2) Skip the dining hall and go out to dinner with friends. Try to pick unselfish friends who don’t mind sharing their food with you (i.e., real friends). That way you can eat most of their lasagna without actually ordering it yourself. The lasagna doesn’t care, and it’s much easier to repress the guilt.
3) Throw out all your Mallomars. Then promptly restock with newer, fresher Mallomars. Not only are these sweets the cutest things ever cooked up by Nabisco, but ladies and gentlemen, they only sell them in the winter. If you won’t eat them for Auld Lang Syne, eat them for my syne. Or better yet, for the syne of your sanity.
4) And while we’re on the subject of marshmallows, put one in the microwave and watch what happens. Kind of like your brain during shopping period. Oops … now I guess you have to eat it.

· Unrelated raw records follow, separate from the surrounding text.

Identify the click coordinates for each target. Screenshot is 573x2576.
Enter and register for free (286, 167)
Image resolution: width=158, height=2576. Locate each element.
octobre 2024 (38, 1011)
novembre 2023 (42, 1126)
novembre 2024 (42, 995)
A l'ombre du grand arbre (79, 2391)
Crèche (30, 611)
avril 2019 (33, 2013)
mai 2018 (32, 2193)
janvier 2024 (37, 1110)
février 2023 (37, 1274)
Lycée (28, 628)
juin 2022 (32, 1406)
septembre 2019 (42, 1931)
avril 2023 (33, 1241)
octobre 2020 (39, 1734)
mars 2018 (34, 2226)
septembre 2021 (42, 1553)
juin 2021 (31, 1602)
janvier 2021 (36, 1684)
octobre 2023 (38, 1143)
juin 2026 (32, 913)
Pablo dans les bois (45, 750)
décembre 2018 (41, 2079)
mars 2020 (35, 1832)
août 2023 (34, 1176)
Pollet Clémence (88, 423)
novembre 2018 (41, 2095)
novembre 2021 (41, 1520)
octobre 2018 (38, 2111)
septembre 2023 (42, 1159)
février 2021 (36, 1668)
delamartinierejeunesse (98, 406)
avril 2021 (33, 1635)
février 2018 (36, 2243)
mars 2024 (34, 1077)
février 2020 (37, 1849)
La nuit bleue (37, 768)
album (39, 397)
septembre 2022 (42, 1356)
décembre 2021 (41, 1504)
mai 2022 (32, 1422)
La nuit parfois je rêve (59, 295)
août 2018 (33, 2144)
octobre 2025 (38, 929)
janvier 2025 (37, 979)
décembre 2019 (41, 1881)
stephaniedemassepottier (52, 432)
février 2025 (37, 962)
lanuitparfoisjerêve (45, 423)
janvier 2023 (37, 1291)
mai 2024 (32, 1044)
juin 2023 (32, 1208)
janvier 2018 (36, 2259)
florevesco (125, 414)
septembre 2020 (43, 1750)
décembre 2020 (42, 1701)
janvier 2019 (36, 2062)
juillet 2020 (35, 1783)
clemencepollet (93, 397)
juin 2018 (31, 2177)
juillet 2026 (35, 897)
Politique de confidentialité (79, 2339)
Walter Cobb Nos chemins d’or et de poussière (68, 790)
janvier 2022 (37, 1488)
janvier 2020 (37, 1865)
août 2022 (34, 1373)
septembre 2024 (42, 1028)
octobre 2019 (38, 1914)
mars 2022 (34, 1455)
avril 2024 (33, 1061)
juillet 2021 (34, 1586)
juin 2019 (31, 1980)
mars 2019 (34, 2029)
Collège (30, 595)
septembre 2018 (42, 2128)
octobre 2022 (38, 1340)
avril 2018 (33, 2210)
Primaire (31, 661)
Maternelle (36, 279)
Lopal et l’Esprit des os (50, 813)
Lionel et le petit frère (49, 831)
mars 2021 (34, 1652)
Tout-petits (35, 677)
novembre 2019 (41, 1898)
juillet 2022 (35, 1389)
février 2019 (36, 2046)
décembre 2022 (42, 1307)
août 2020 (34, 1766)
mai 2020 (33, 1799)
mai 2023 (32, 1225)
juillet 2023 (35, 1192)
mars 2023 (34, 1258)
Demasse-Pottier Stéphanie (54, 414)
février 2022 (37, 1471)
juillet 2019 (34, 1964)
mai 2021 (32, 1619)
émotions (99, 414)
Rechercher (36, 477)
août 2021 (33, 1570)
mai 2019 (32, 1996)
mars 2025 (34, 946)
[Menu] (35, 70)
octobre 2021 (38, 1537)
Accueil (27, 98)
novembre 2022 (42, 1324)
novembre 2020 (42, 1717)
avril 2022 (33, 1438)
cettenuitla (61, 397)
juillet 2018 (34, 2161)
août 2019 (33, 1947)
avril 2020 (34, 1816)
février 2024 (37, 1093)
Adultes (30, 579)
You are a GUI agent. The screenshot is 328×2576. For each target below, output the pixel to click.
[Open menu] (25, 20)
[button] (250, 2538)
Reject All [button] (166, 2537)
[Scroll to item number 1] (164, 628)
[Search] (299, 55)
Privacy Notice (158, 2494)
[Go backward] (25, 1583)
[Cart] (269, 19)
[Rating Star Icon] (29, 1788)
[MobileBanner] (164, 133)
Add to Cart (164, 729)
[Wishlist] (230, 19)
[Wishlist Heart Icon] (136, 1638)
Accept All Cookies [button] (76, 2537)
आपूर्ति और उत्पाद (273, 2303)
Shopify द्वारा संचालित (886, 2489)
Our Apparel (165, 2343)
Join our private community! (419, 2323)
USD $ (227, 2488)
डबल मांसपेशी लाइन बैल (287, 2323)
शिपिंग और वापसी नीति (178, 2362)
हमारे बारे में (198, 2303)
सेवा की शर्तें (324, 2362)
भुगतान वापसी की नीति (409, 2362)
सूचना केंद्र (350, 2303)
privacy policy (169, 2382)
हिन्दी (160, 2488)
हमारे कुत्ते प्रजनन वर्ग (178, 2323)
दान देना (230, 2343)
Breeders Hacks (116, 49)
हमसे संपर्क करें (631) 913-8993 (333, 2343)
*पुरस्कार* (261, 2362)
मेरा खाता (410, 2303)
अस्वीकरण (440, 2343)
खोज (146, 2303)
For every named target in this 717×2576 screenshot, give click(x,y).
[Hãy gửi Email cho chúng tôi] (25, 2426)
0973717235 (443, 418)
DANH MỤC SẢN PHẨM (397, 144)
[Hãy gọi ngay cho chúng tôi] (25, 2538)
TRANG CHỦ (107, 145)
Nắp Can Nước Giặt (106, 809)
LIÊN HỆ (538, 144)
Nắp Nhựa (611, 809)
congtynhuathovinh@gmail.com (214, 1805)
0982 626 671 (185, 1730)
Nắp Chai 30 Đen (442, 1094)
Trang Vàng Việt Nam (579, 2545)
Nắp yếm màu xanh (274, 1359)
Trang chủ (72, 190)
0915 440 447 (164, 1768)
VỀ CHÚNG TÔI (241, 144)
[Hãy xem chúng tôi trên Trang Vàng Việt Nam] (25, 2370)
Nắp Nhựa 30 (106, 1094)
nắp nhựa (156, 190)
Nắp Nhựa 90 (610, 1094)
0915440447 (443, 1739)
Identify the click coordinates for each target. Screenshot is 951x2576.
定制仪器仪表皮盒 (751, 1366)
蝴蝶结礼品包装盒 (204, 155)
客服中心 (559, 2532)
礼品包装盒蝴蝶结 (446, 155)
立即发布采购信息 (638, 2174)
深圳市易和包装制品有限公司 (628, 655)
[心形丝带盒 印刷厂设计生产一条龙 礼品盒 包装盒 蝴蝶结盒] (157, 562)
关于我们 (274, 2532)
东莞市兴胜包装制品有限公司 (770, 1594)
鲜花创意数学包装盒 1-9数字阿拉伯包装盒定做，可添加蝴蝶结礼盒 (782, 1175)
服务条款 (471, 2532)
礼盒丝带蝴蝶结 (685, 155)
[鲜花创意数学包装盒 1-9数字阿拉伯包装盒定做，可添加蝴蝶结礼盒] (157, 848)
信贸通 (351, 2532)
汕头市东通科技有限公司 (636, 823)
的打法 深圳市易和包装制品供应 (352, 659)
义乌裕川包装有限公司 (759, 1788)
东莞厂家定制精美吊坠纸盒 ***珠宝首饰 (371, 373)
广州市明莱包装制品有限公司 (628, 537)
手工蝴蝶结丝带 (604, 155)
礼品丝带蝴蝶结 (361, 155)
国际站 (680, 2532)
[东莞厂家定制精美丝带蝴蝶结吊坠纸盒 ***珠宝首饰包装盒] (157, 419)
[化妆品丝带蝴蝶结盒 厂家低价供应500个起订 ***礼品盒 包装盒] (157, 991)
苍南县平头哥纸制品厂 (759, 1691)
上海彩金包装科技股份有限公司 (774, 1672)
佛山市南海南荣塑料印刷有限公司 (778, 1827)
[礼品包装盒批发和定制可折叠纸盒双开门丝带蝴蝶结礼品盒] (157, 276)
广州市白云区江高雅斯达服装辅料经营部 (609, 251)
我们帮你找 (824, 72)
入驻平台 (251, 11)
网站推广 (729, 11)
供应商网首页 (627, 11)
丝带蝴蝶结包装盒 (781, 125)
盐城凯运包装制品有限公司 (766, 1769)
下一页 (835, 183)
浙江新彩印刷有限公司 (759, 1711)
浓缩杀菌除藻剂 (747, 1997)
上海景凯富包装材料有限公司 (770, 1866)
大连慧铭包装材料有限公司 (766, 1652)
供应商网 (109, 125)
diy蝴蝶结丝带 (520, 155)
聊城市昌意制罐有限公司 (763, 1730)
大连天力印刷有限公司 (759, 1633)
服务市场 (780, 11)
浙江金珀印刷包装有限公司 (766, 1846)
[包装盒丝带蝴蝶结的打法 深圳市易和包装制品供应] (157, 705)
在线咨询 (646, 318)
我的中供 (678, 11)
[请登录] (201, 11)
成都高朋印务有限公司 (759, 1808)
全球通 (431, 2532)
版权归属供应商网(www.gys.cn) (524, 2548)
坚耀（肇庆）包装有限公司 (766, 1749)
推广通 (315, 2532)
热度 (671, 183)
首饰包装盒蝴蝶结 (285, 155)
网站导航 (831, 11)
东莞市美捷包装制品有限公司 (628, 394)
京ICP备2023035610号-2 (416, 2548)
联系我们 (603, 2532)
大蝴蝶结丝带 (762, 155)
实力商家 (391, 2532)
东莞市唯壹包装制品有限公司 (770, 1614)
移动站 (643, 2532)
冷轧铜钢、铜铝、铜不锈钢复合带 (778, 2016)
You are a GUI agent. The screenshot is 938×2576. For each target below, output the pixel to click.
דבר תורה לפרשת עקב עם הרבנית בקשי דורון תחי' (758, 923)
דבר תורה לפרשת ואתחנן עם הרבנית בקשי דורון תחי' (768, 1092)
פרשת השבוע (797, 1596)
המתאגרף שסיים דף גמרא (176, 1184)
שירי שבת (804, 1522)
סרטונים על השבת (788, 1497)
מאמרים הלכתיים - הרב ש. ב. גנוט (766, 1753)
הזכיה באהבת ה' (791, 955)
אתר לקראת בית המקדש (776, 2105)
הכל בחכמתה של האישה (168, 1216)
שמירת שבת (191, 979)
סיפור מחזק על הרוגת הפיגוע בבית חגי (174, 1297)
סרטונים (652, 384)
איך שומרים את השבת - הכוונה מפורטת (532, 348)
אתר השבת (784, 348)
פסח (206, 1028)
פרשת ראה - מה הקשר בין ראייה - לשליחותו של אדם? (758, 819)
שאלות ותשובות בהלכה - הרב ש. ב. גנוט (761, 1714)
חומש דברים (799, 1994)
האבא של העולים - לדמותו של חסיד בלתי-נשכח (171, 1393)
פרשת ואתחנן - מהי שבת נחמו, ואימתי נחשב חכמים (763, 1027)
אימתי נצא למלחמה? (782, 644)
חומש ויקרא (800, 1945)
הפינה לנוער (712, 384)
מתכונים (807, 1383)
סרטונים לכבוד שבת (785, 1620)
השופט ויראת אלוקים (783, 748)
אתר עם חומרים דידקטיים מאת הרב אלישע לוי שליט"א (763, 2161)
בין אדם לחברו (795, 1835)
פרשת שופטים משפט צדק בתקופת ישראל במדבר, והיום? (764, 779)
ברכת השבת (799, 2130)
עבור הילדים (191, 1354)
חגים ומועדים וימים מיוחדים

At the end of the day, you’ll probably still be running after the health food wagon — and to be honest, I probably will be too. The goal is just to try and keep a little perspective on what eating well really means. Post-Holiday Stress Disorder might be inevitable, and even a little welcome after all that Bundt cake, but it shouldn’t keep us from remembering and appreciating good tastes. I have faith that mung beans and Mallomars can live in harmony — and finding that balance might be the best New Year’s resolution any of us could make.
Although handing out free kittens is a close second.